Bad iSCSI I/O performance on Xen 4.6

classic Classic list List threaded Threaded
4 messages Options
Reply | Threaded
Open this post in threaded view
|

Bad iSCSI I/O performance on Xen 4.6

Jean-Louis Dupond
Hi,

We are hitting some I/O limitation on some of our Xen hypervisors.
The hypervisors are running CentOS 6 with Xen 4.6.6-12.el6 and 4.9.105+
kernels.

The hypervisors are attached with 10G network to the SAN network. And
there is no congestion at all.
Storage is exported via iSCSI and we use multipathd for failover.
Now we see a performance of +-200MB/sec write speed, but only a poor
20-30mb/sec read speed on a LUN on the SAN.
This is while testing this on dom0. Same speeds on domU.

If I do the same test on a Xen 4.4.4-34.el6 hypervisor to the same LUN
(but attached with 1G), I max out the link (100MB read/write).

On the same storage network we also have a bare metal machine, and there
we have 400-500MB/sec read-write performance on the same LUN!

So it really looks like the Xen 4.6 hypervisors are reaching some
bottleneck. But we couldn't locate it yet :)
The hypervisor's dom0 has 8 vCPU and 8GB RAM, which should be plenty!


Anything we could try to improve the speeds?

Thanks
Jean-Louis


_______________________________________________
Xen-users mailing list
[hidden email]
https://lists.xenproject.org/mailman/listinfo/xen-users
Reply | Threaded
Open this post in threaded view
|

Re: Bad iSCSI I/O performance on Xen 4.6

Jean-Louis Dupond
Maybe an important addition:

I did some iperf testing on the 10G machines (on dom0), and we almost
max-out the 10G link.
So it seems like the nic's are performing like they should.

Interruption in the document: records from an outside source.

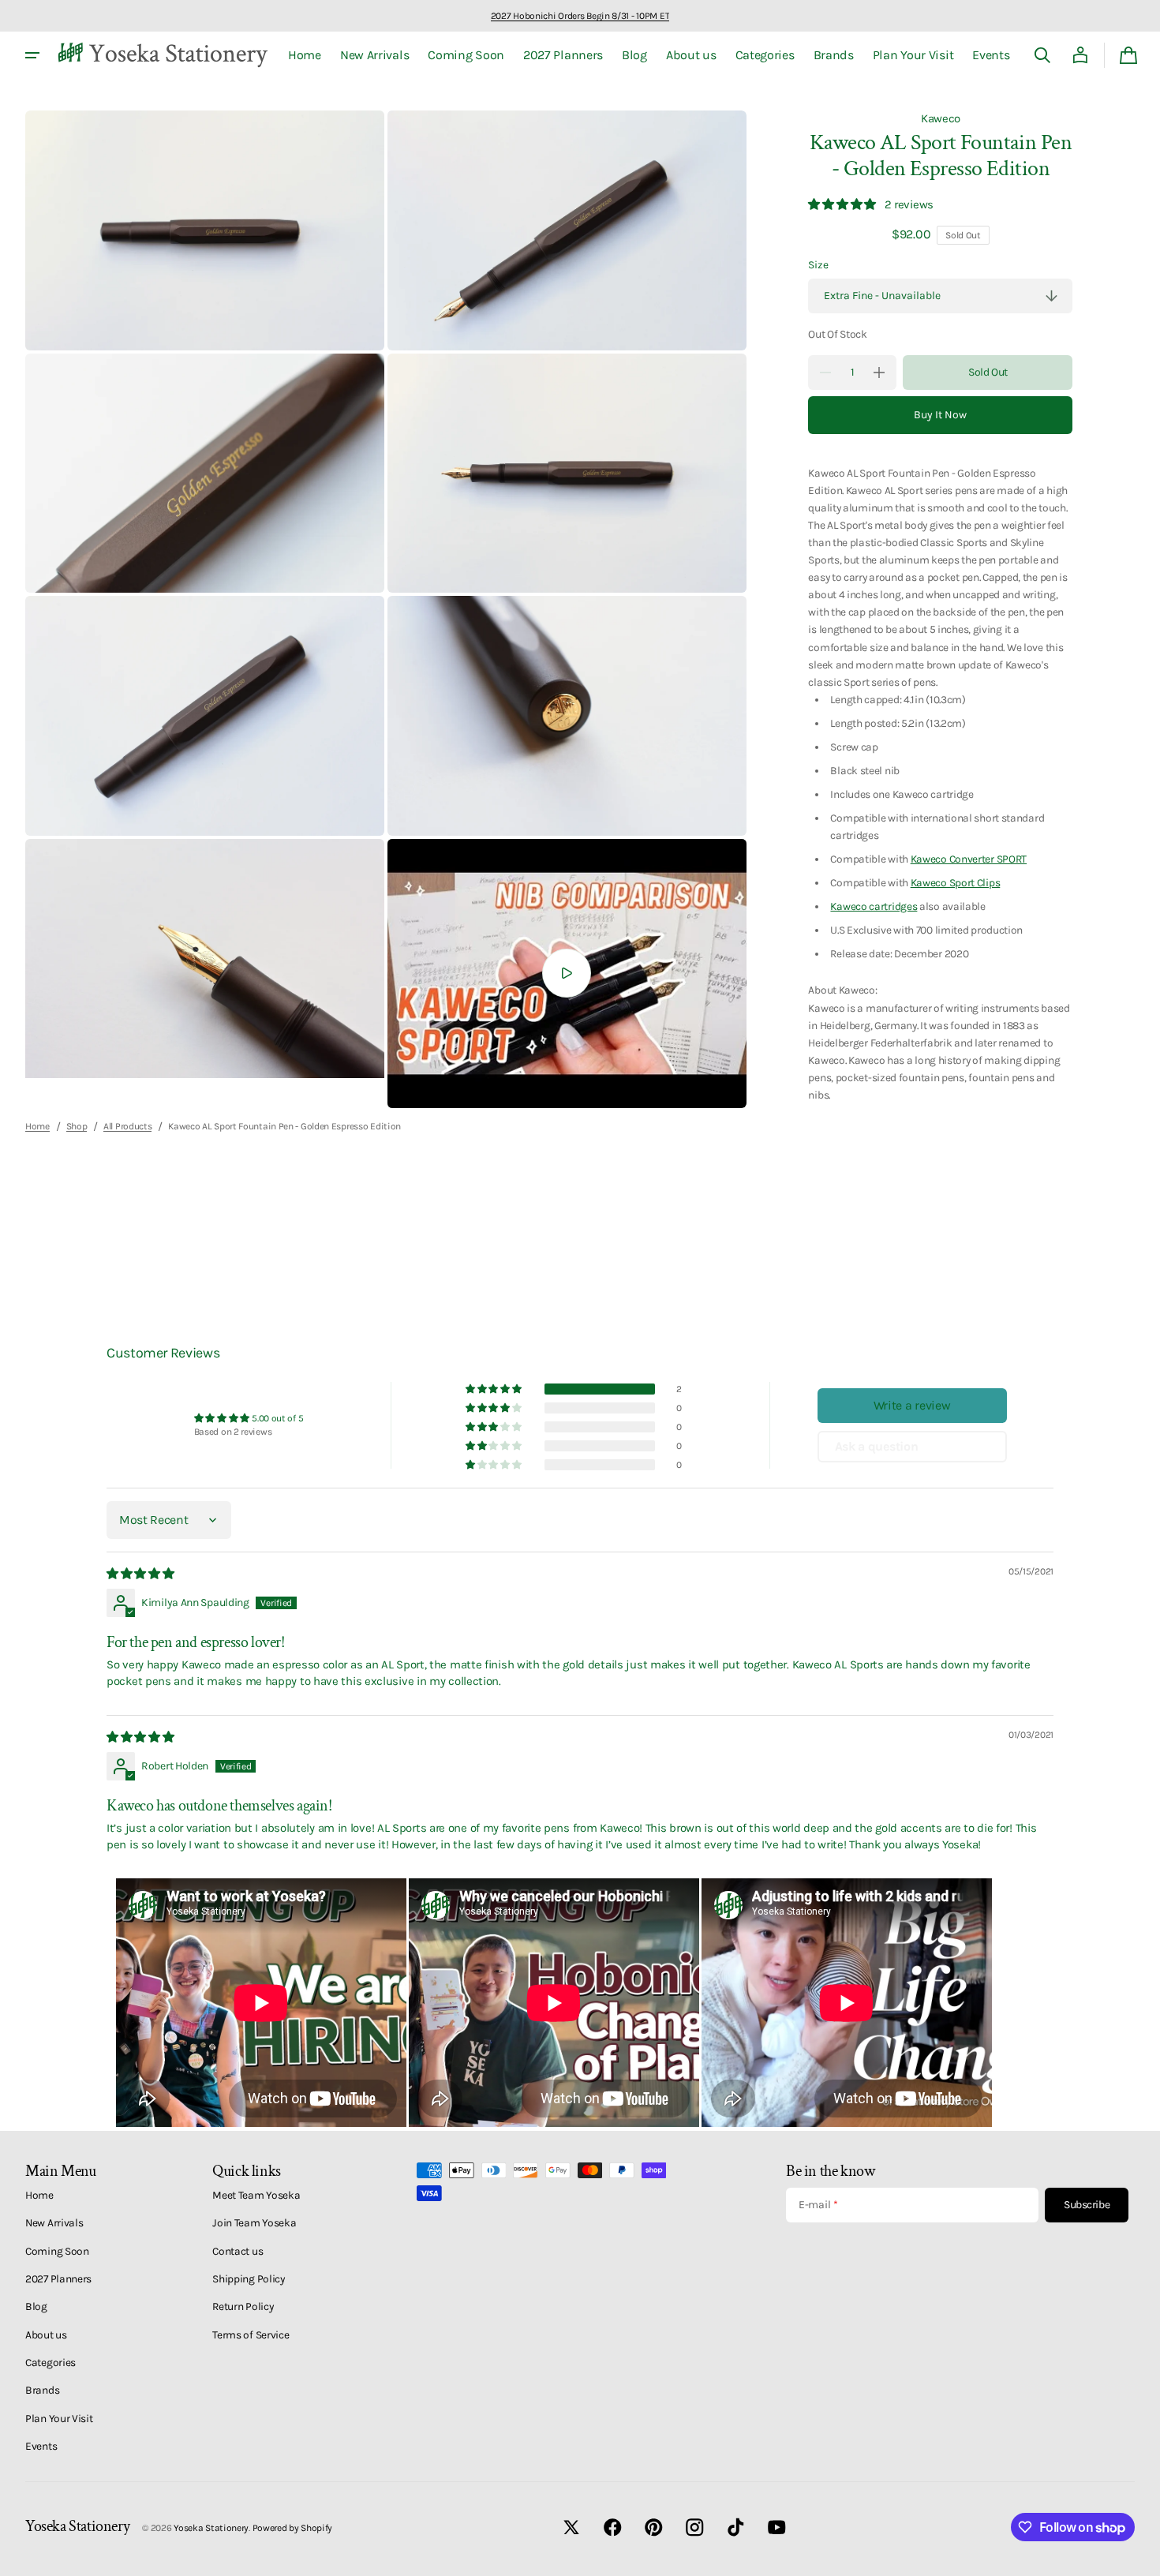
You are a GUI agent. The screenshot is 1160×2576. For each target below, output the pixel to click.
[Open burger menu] (32, 55)
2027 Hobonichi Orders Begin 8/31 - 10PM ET (580, 15)
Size (818, 264)
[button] (1042, 55)
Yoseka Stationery (211, 2527)
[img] (142, 1574)
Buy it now (940, 414)
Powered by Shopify (293, 2527)
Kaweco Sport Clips (956, 882)
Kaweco (940, 118)
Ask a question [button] (877, 1446)
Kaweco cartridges (873, 906)
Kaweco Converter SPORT (969, 858)
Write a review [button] (912, 1405)
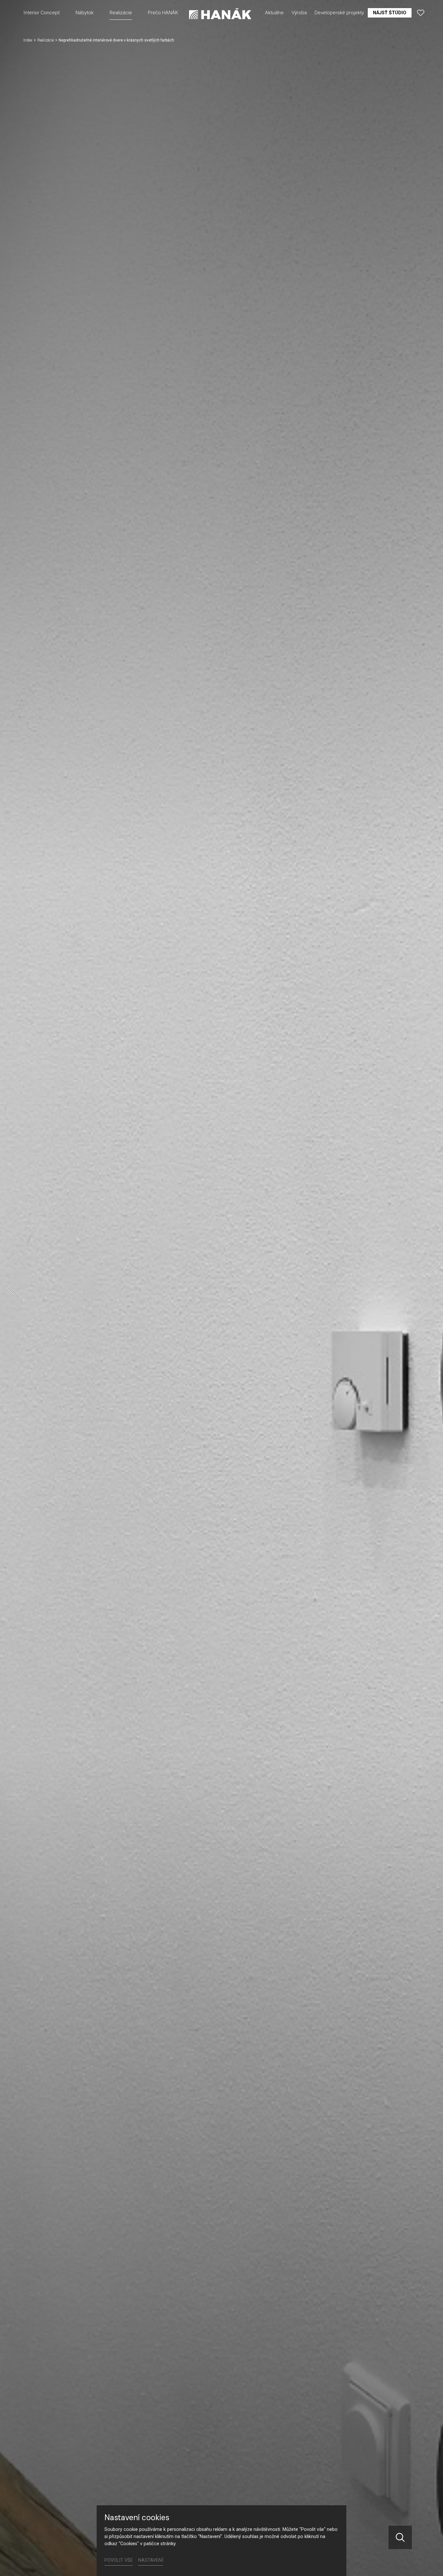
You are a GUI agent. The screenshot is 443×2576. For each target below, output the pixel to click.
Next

On 08-10-18 13:10, Jean-Louis Dupond wrote:

> Hi,
>
> We are hitting some I/O limitation on some of our Xen hypervisors.
> The hypervisors are running CentOS 6 with Xen 4.6.6-12.el6 and
> 4.9.105+ kernels.
>
> The hypervisors are attached with 10G network to the SAN network. And
> there is no congestion at all.
> Storage is exported via iSCSI and we use multipathd for failover.
> Now we see a performance of +-200MB/sec write speed, but only a poor
> 20-30mb/sec read speed on a LUN on the SAN.
> This is while testing this on dom0. Same speeds on domU.
>
> If I do the same test on a Xen 4.4.4-34.el6 hypervisor to the same LUN
> (but attached with 1G), I max out the link (100MB read/write).
>
> On the same storage network we also have a bare metal machine, and
> there we have 400-500MB/sec read-write performance on the same LUN!
>
> So it really looks like the Xen 4.6 hypervisors are reaching some
> bottleneck. But we couldn't locate it yet :)
> The hypervisor's dom0 has 8 vCPU and 8GB RAM, which should be plenty!
>
>
> Anything we could try to improve the speeds?
>
> Thanks
> Jean-Louis
>


_______________________________________________
Xen-users mailing list
[hidden email]
https://lists.xenproject.org/mailman/listinfo/xen-users
Reply | Threaded
Open this post in threaded view
|

Re: Bad iSCSI I/O performance on Xen 4.6

Dario Faggioli-4
In reply to this post by Jean-Louis Dupond
[Adding Roger]

On Mon, 2018-10-08 at 13:10 +0200, Jean-Louis Dupond wrote:

> Hi,
>
> We are hitting some I/O limitation on some of our Xen hypervisors.
> The hypervisors are running CentOS 6 with Xen 4.6.6-12.el6 and
> 4.9.105+
> kernels.
>
> The hypervisors are attached with 10G network to the SAN network.
> And
> there is no congestion at all.
> Storage is exported via iSCSI and we use multipathd for failover.
> Now we see a performance of +-200MB/sec write speed, but only a poor
> 20-30mb/sec read speed on a LUN on the SAN.
> This is while testing this on dom0. Same speeds on domU.
>
> If I do the same test on a Xen 4.4.4-34.el6 hypervisor to the same
> LUN
> (but attached with 1G), I max out the link (100MB read/write).
>
Right. But, if I've understood correctly, you're changing two things (I
mean between the two tests), i.e., the hypervisor and the NIC.
(BTW, is dom0 kernel the same, or does that also change?).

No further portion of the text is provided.